Text excerpt Block Start

It's a situation which appears to present impossible choices.
Higher productivity requires better educated workers working with more capital, but with the Government budget already stretched there is little room for either more spending or the stimulus of tax cuts.
Lateral thinking is required to get more out of less across the entire economy, and here is one suggestion for the tertiary education sector based on a review of how students have been funded for the past two generations.
The ideal tertiary funding system would put the right people in the right courses at the right time, maintain equality of opportunity, and ensure that students take their education seriously. Courses would select entrants based on the personal attributes of the would-be student, and their economic prospects in the New Zealand economy as graduates.
A generation ago, the relatively few students who passed rigorous high school examinations were virtually paid to study. This system of academic rationing was unresponsive to market demand, favoured students from well-to-do schools, and provided an incentive not to graduate but extend the good life on campus as long as possible on the taxpayers' dollar.
Then, in the 1980s, market-based principles that emphasise the individual as the best decision maker came into vogue. Today, academic entry standards are considerably lower and are no longer the only rationing device. Instead, students are required to co-pay a portion (usually just under a third) of their course costs by cash or student loan with the taxpayer subsidising the remaining two-thirds. In theory this gives them a financial incentive to use their unique personal knowledge to select a course and then work harder once they're admitted.
This approach of economic rationing relies crucially on the decision making skills of 17 and 18-year-olds. They are asked to make a decision that will set the initial course of their career, put them tens of thousands of dollars into debt, and cost the taxpayer twice as much again.
All this despite having had little life experience outside the artificial world of high school, and probably little concept of what it really means to borrow, say, $20,000.
Who is surprised that the past two decades have produced so many low-quality outcomes and outright scandalous misuses of taxpayer money?
If a problem defined is a problem half-solved, then the most urgent need is that entrants to tertiary education become better decision makers.
Specifically, they would benefit from more experience in the labour market and a better grasp of the monies involved (both their own and the taxpayers') before choosing a course. Making government subsidies for course costs conditional on pre-paying a nominal portion of their student loan would help both causes. The pre-payment needn't be much, perhaps $1000.
But it would have to be paid out of taxable income earned by the prospective student (not transferred from their parents).
The current loan repayment formula takes 10% of income over $19,084, plus voluntary repayments. Applying the repayment formula to prepayments would simulate actually having a student loan before getting one. In practical terms, it would mean a normal tertiary entrant would have worked for about a year full-time at the minimum wage.
Such students would approach educational choices with a much better grasp of themselves, the wider economy, and the loan they are taking on.
The intensity of study would likely increase also. Breezing into lectures hung over would be a lot less popular when your first semester's course costs just wiped out a year of loan prepayments. The Singaporeans and Israelis achieve similar results through their military service programmes for high school leavers, but New Zealand is not a militaristic country.
Instead, some more commercial experience would better suit New Zealanders.
Predictably, some will object that we need lower barriers to tertiary education, not higher.
But participation is at an all time high. What we actually need is more productive tertiary education, and this suggestion is designed to help deliver it.
Others will complain that some Remuera brats will have their parents' accountant filter money into their loan accounts via pseudo jobs. No doubt some would have the means and the desire to thrust their children into classes filled with older and worldlier classmates, but governments cannot solve all problems.
One thing is certain. If we are going to reverse our declining economic fortunes, New Zealand needs policy innovation. Please accept this one for your consideration.

Text excerpt Block End

Problem statement
Please translate this sentence from the text on tertiary education funding into Spanish: "Such students would approach educational choices with a much better grasp of themselves, the wider economy, and the loan they are taking on."

Recorded data Block Start

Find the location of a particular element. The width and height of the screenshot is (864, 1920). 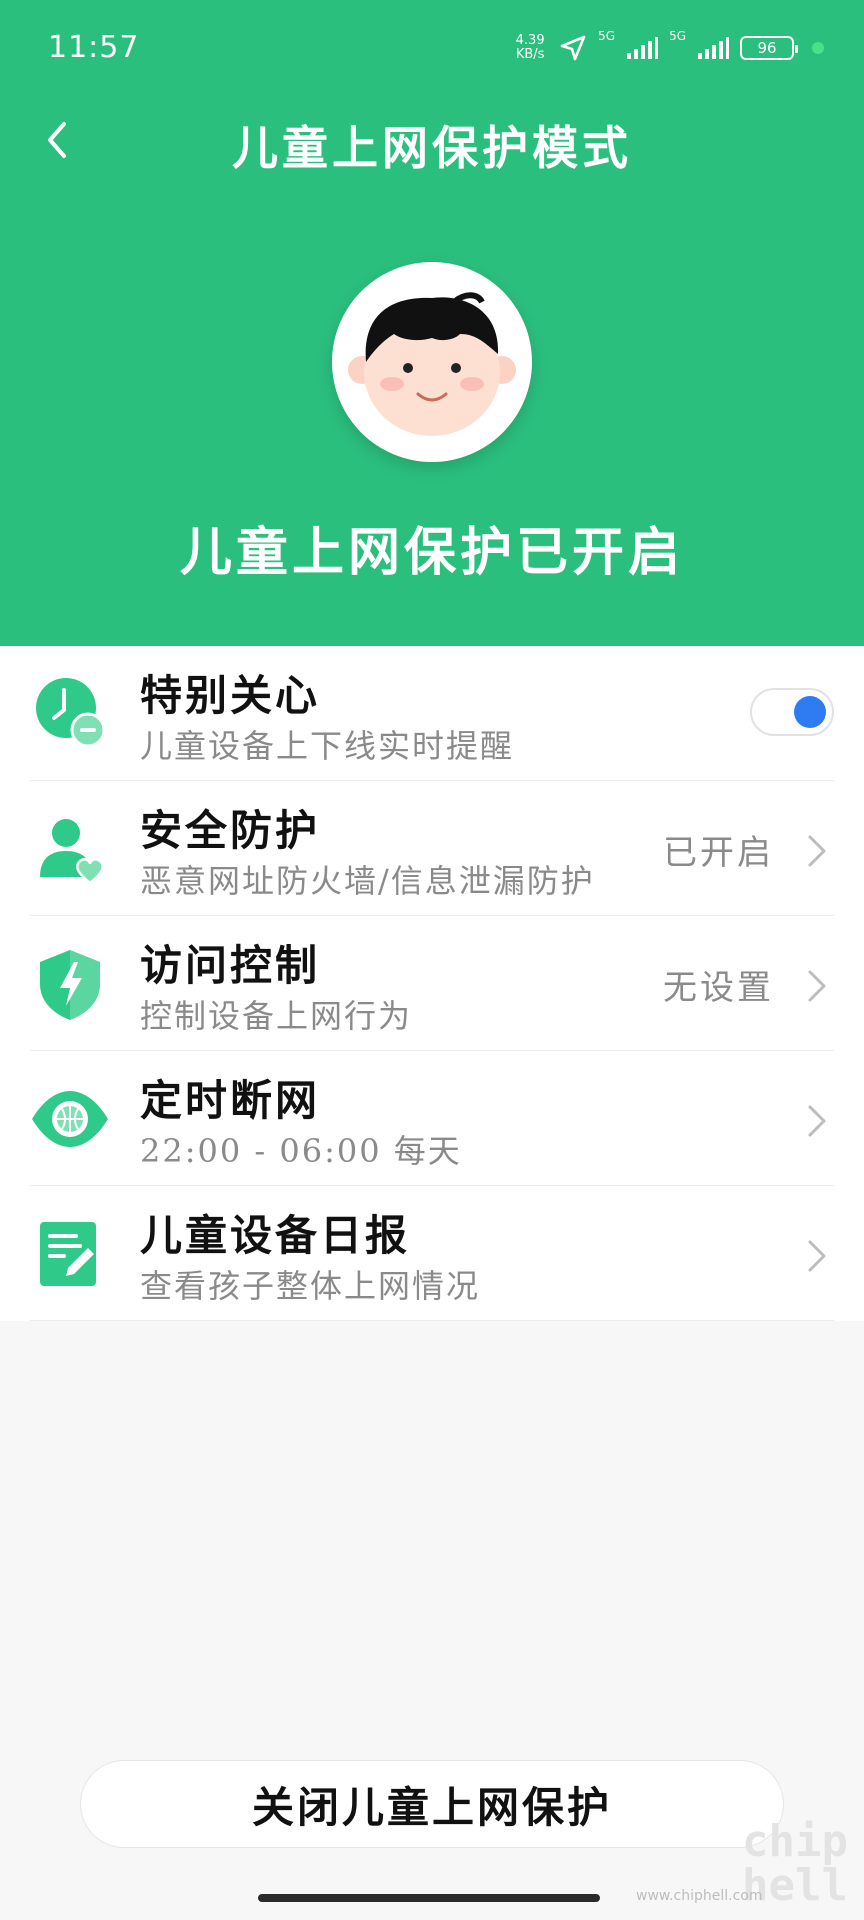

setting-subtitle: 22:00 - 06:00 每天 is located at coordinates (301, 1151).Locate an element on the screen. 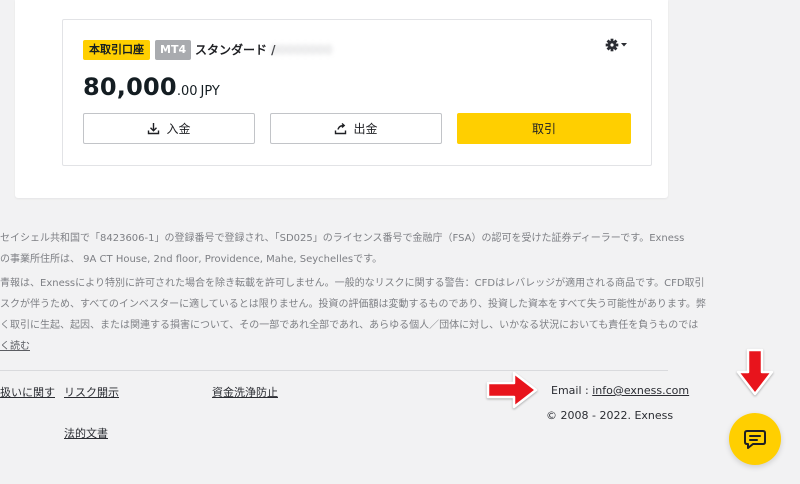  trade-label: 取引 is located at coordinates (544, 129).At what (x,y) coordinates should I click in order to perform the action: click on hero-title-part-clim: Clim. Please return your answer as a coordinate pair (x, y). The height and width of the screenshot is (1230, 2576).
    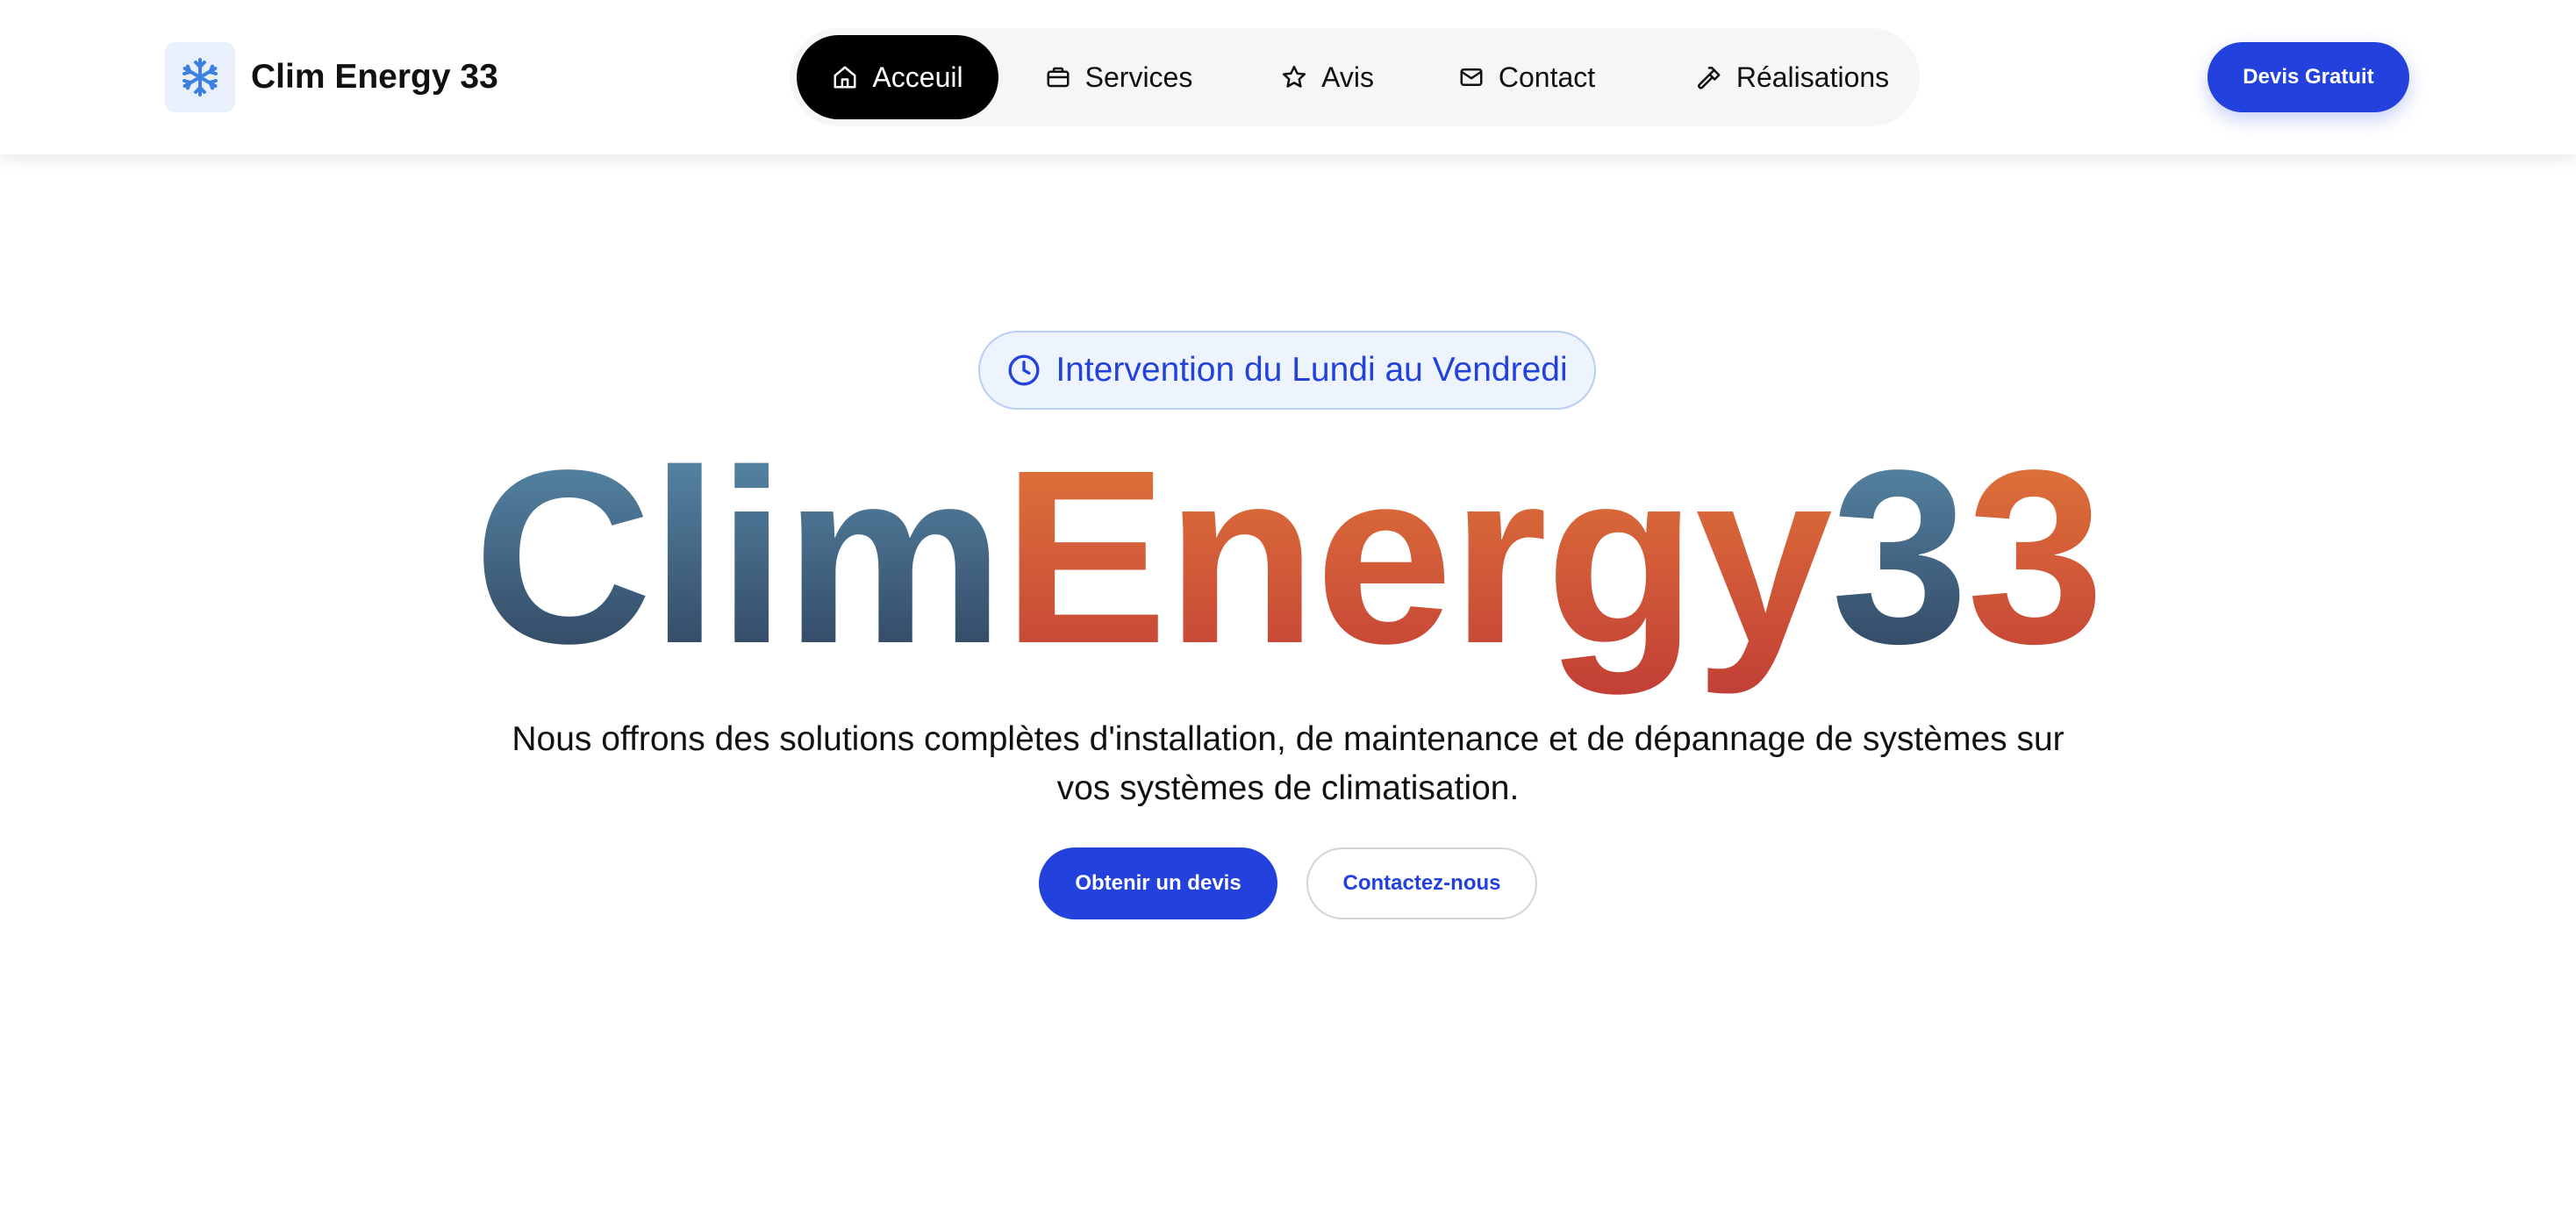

Recorded data Block End

Solution to this task
Esos estudiantes abordarían las decisiones educativas con una comprensión mucho mejor de sí mismos, de la economía en general y del préstamo que están asumiendo.